Discord’s next evolution

Stage Discovery is a bit of a departure for Discord. Previously, to check out a live event, you needed to pop into a server first. Because the platform is so community-based, people interested in a topic, say a particular Twitch streamer, often hop directly into those servers from elsewhere.

Discord does have some discovery and search functionality — users can thumb through popular and featured public servers in its Discover tab — but historically it’s been relatively basic. But by expanding the “discovery surface,” Discord is likely to attract a lot of people who either haven’t heard of the app or think it’s just a voice chat utility for gamers.

The new feature will show up in the home tab, offering a directory of live voice events. While that much is Clubhouse-esque, the feature’s real promise is that those events can bring new users into the fold, connecting them to thriving communities that have a lot more going on beyond events. Users will be able to see voice events at which their friends are hanging, events that servers they belong to are hosting and other live events that they aren’t connected to.

“At the end of the day, this is still really a window into communities and how to join communities,” Discord Product Marketing spokesperson Jesse Wofford told TechCrunch. Wofford emphasized that Discord isn’t trying to lure anybody into an endless scrolling loop — instead the goal is connecting users with the vibrant communities for which the platform is known.

Discord grows up

Discord is also celebrating its sixth birthday by sprucing up its brand a little, brightening its color scheme and making a few tweaks to its apparently beloved anthropomorphized little purple controller dude, Clyde. (Discord insists that Clyde is “blurple.”) The company says it wants to keep things playful while making its visual identity “more inclusive and welcoming” to the kind of people who haven’t been using the app for years.

While a big boost to discovery is on the near horizon, Discord’s product philosophy hasn’t changed. “There are no feeds, no likes, no way for anything to go viral,” Discord founder and CEO Jason Citron said, adding that Discord was designed with community building in mind from day one.

Discord wasn’t always such a welcoming place.
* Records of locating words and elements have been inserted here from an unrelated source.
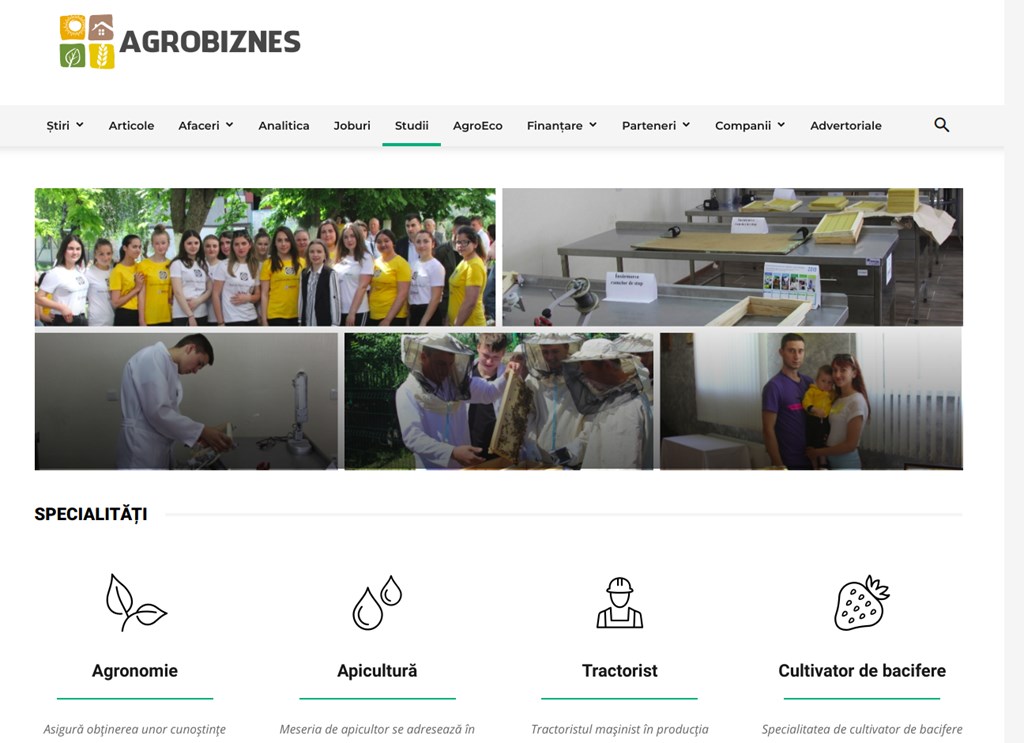Go to the Studii tab

pyautogui.click(x=411, y=125)
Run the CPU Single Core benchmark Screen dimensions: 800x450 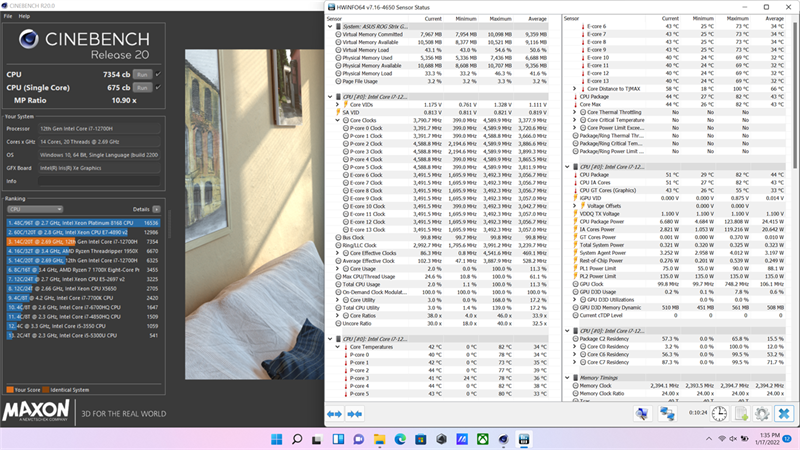(142, 88)
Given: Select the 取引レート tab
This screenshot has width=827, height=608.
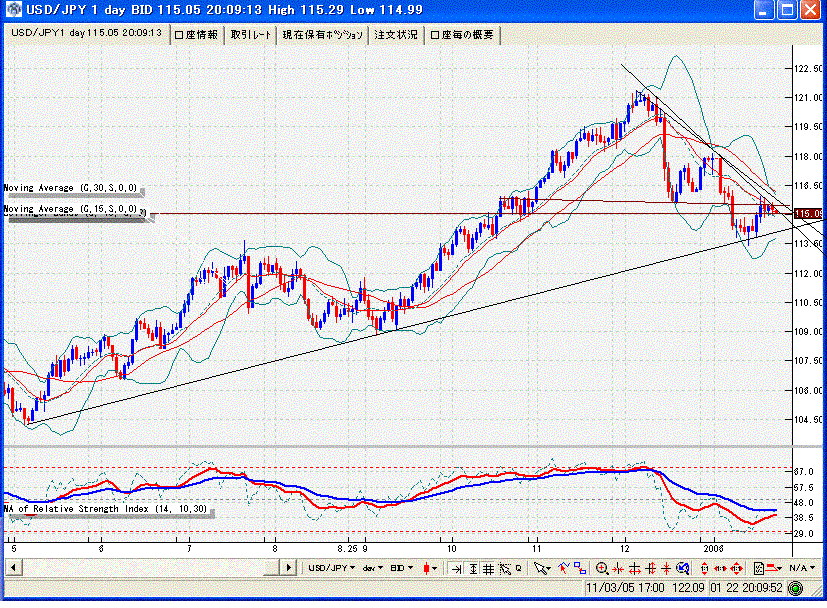Looking at the screenshot, I should [250, 34].
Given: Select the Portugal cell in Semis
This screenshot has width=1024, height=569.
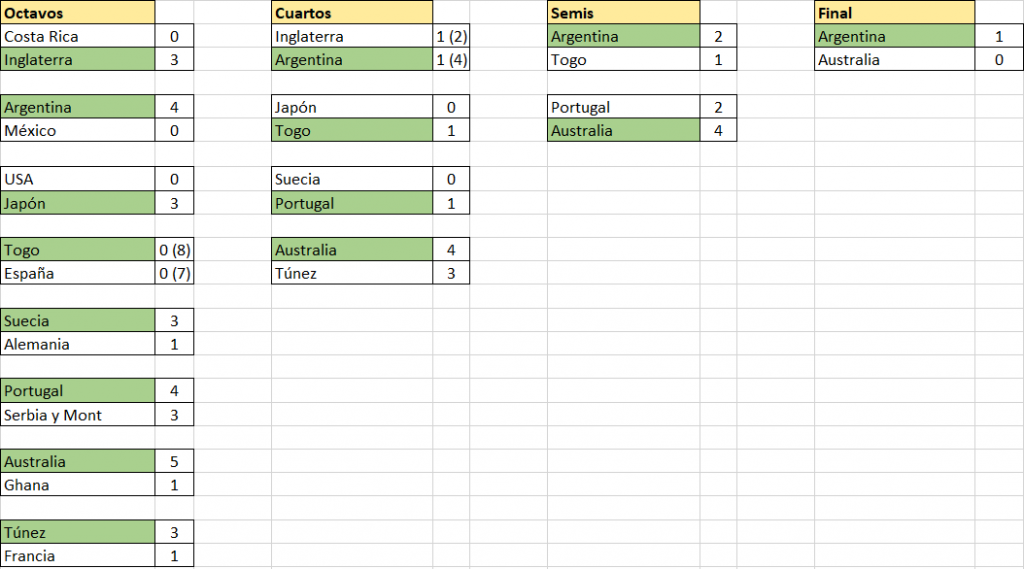Looking at the screenshot, I should click(624, 107).
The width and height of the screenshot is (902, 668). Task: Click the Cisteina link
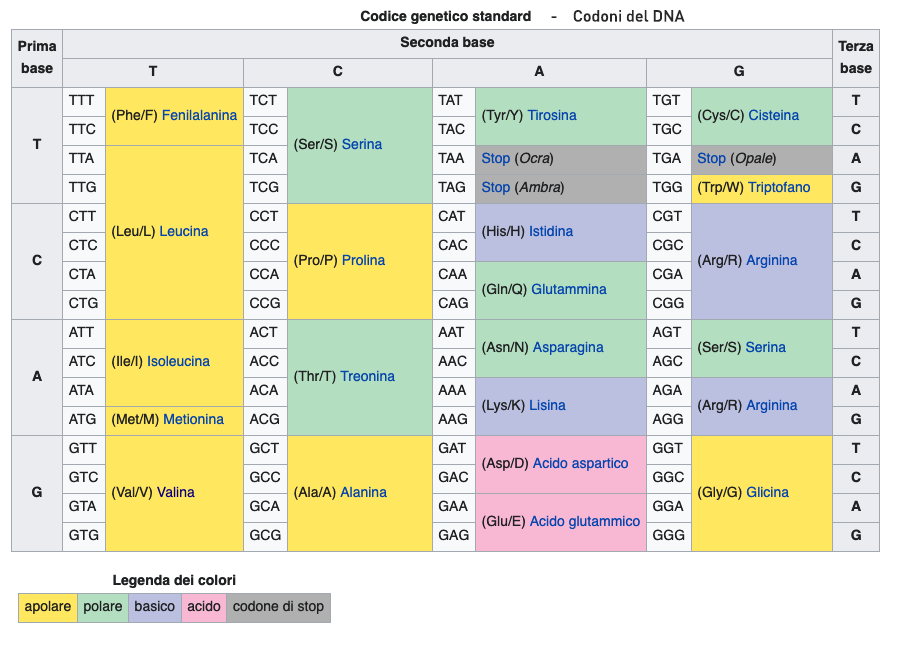click(773, 115)
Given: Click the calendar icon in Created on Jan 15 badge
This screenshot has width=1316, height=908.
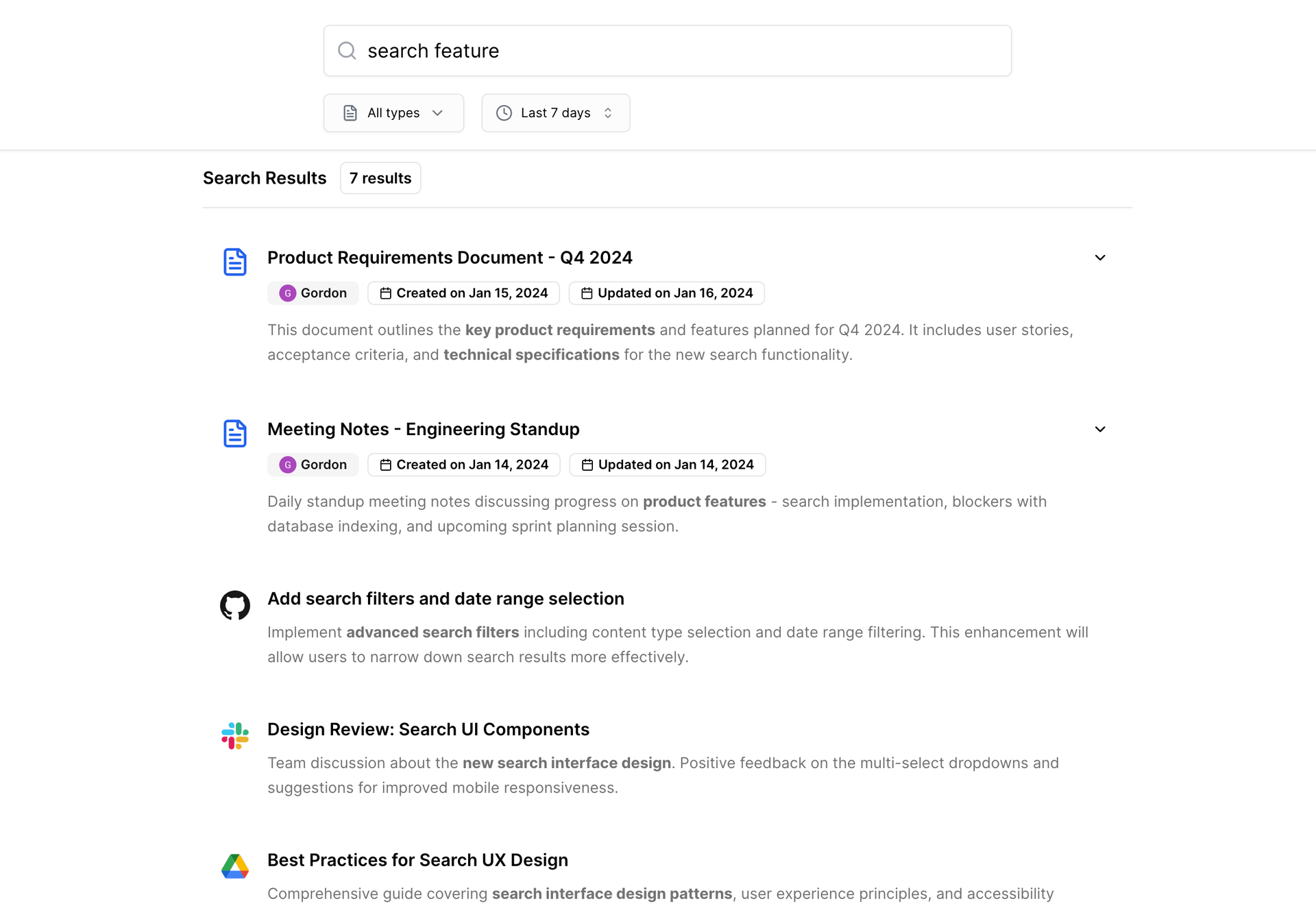Looking at the screenshot, I should (x=386, y=293).
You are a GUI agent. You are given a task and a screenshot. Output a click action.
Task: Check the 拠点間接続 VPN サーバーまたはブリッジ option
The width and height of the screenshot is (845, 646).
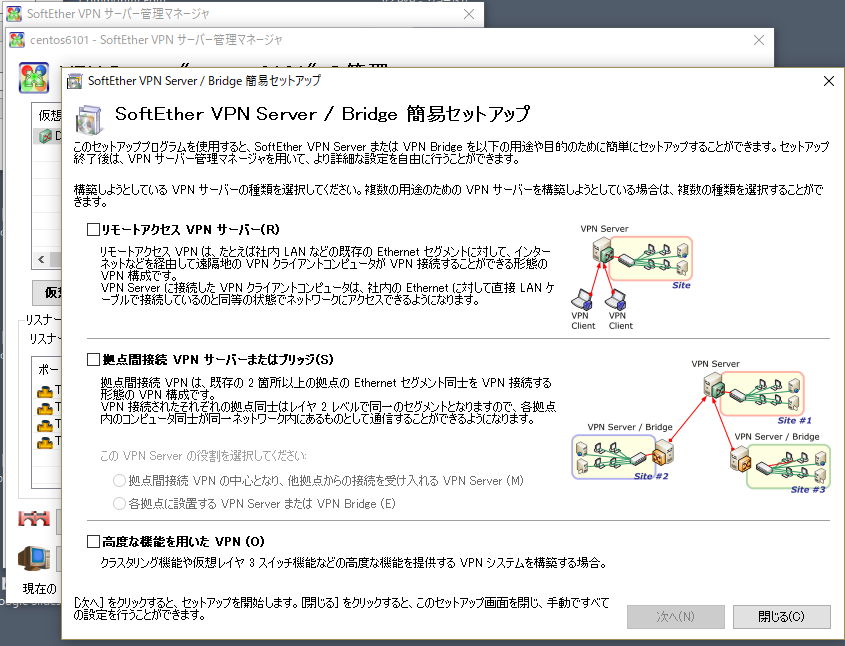pos(94,359)
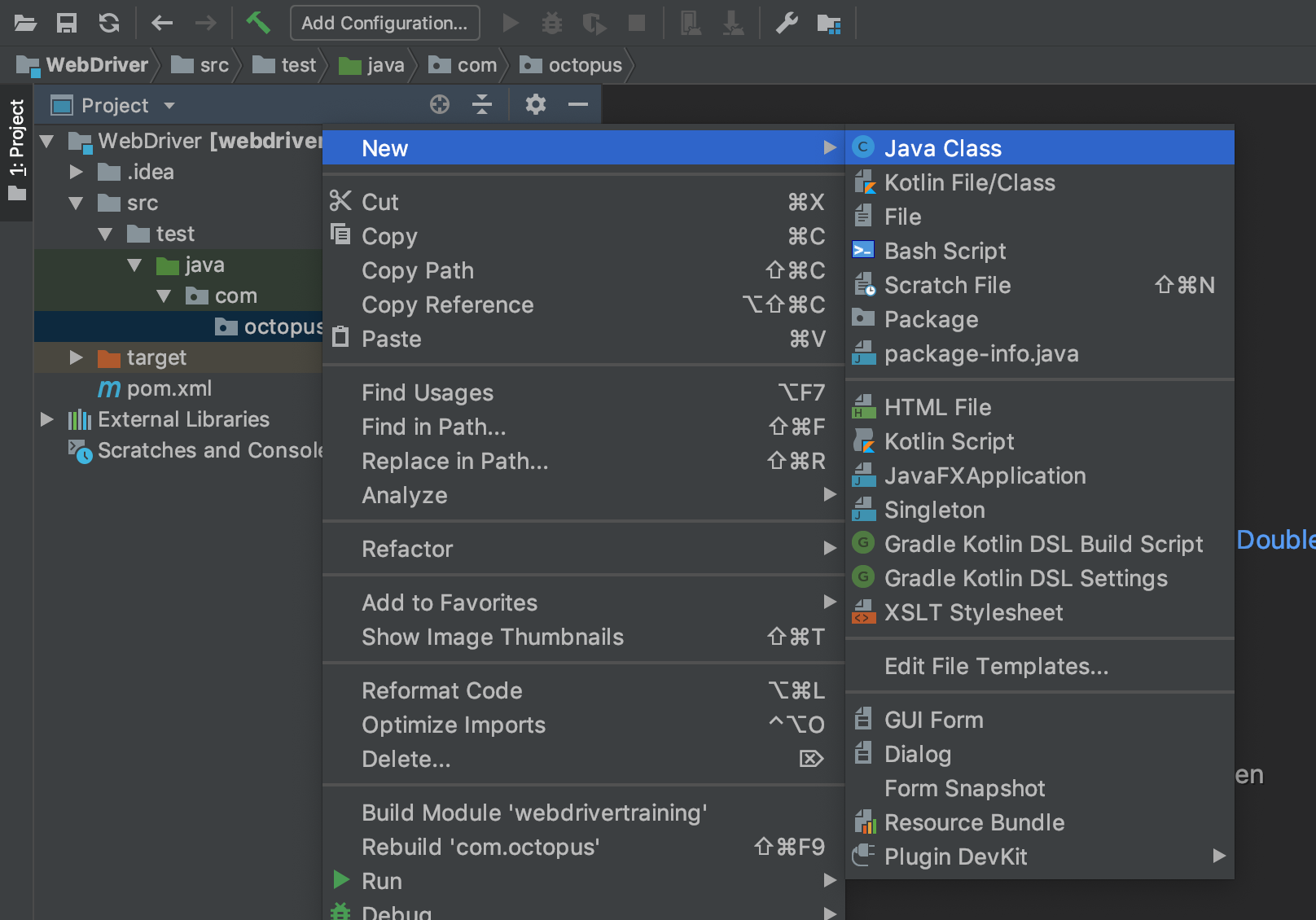Click the locate crosshair icon in Project panel
The height and width of the screenshot is (920, 1316).
440,104
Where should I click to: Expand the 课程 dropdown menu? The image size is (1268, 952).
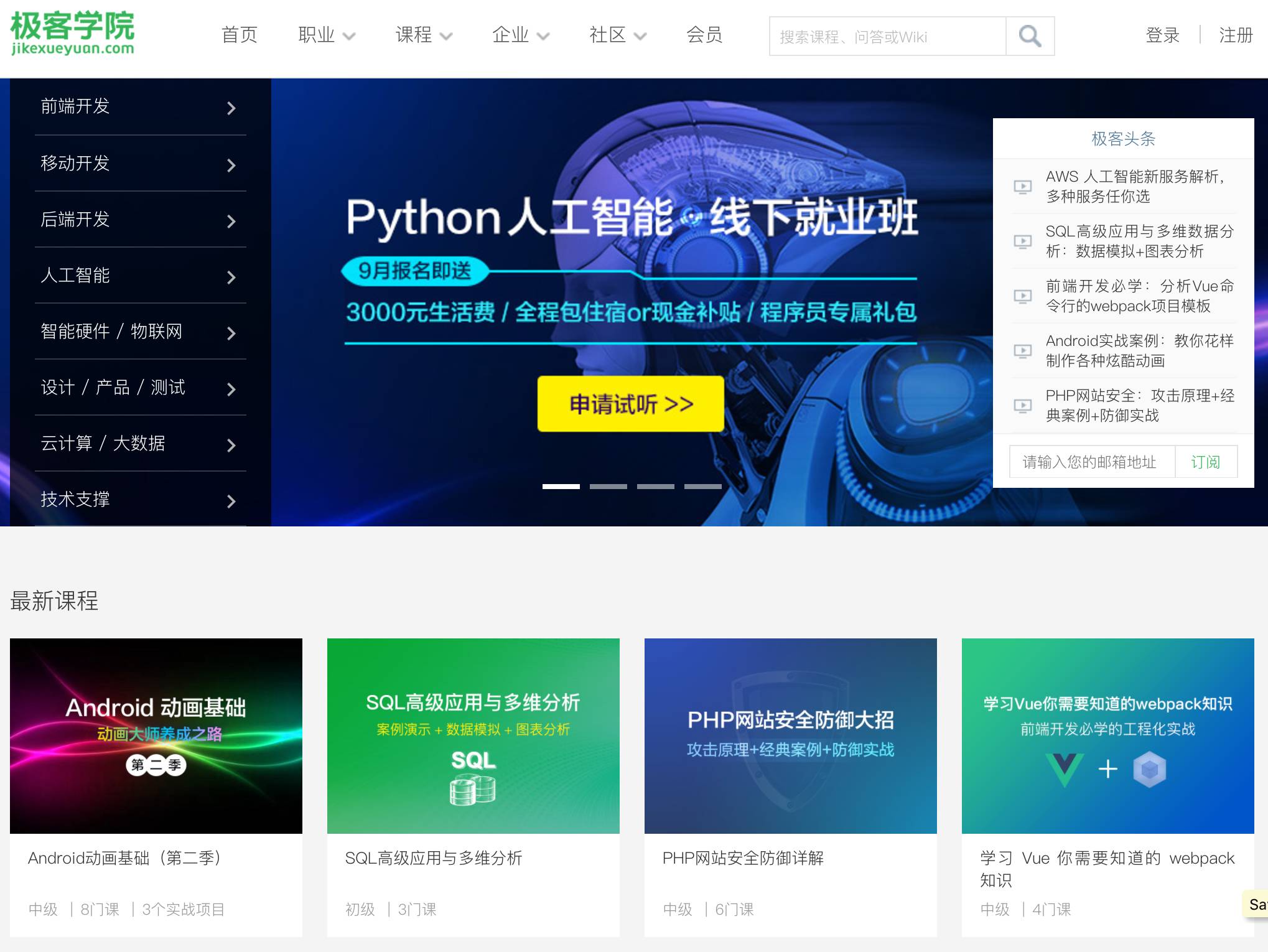(423, 35)
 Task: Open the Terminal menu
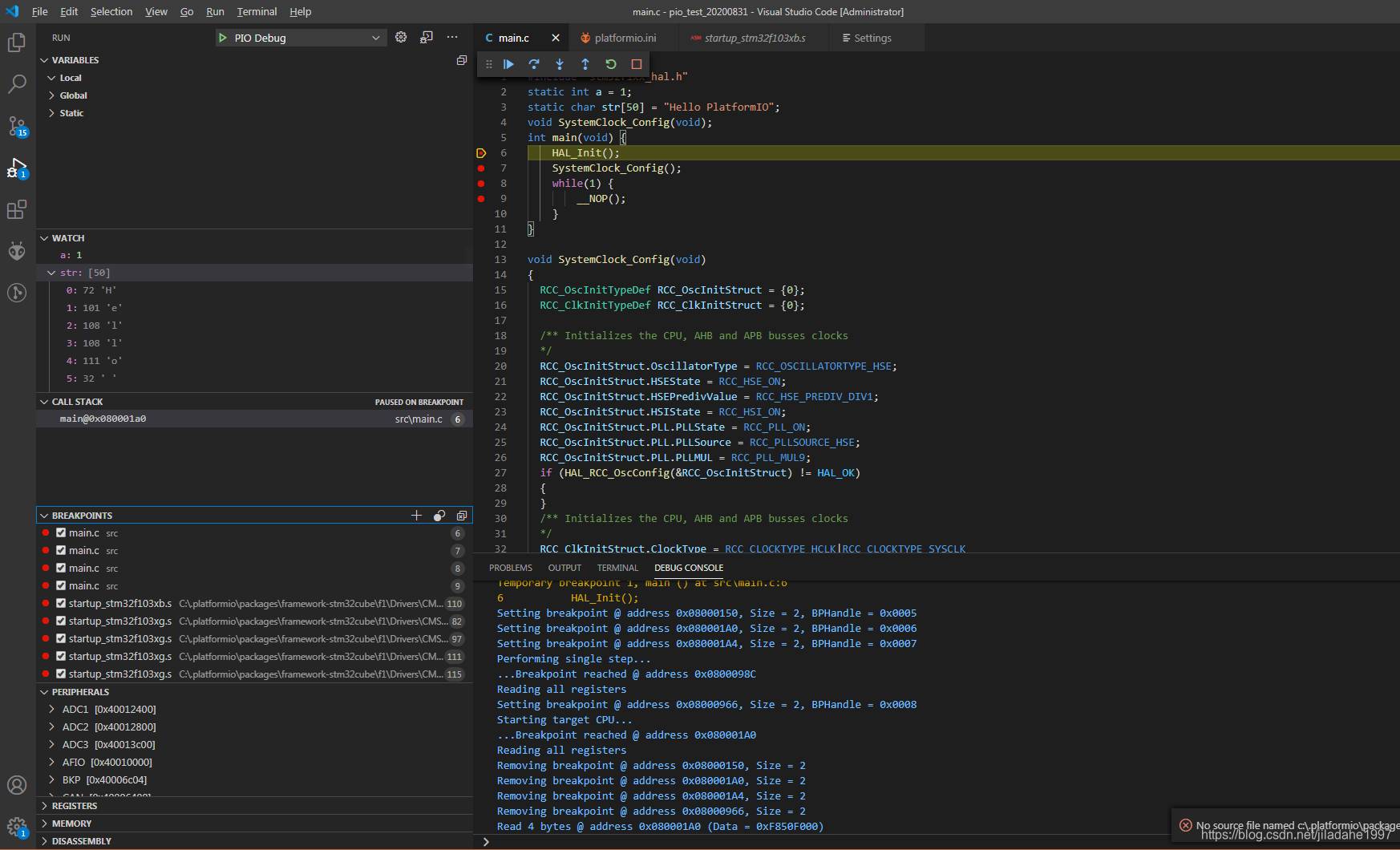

The app has always served gamers, but it was also a haven for white supremacists, including the ones who organized the Charlottesville rally that left Heather Heyer dead. In a not-so-distant past life, dangerous far-right extremism thrived on Discord, even as the company largely avoided the bad headlines that slammed more mainstream social platforms for facilitating hate.

Discord rooted out neo-Nazis and other dangerous communities starting in 2017, and by 2021 the company was well-positioned to tell a different story. Now, 15% of the company works on its Trust and Safety team, a group dedicated to protecting users and shaping content moderation policies. Discord says it has 150 million monthly active users and most of them are Gen Z (18 to 24-year-olds). The product was built for gamers from the get-go, but Discord has been broadening its horizons recently and started having conversations with users about how it’s helped them fight isolation during the pandemic.

Unlike Instagram’s ad-choked social feed or Twitter’s often brain-melting endless feed, Discord is often a joy to use. And all of that user-friendliness doesn’t appear to be a bait and switch either. Revenue from its Nitro premium product and other paid perks are growing fast and the company has no plans for targeted ads.

Discord’s savvy pandemic-era campaign to broaden Discord’s appeal to nongaming communities — musicians, study groups, surrealist fantasy baseball leagues — appears to be paying off. Discord’s user numbers are explosive and the company is adding sensible new features at a healthy clip. The outlook is good for the company and its users alike — and what a rare convergence that is.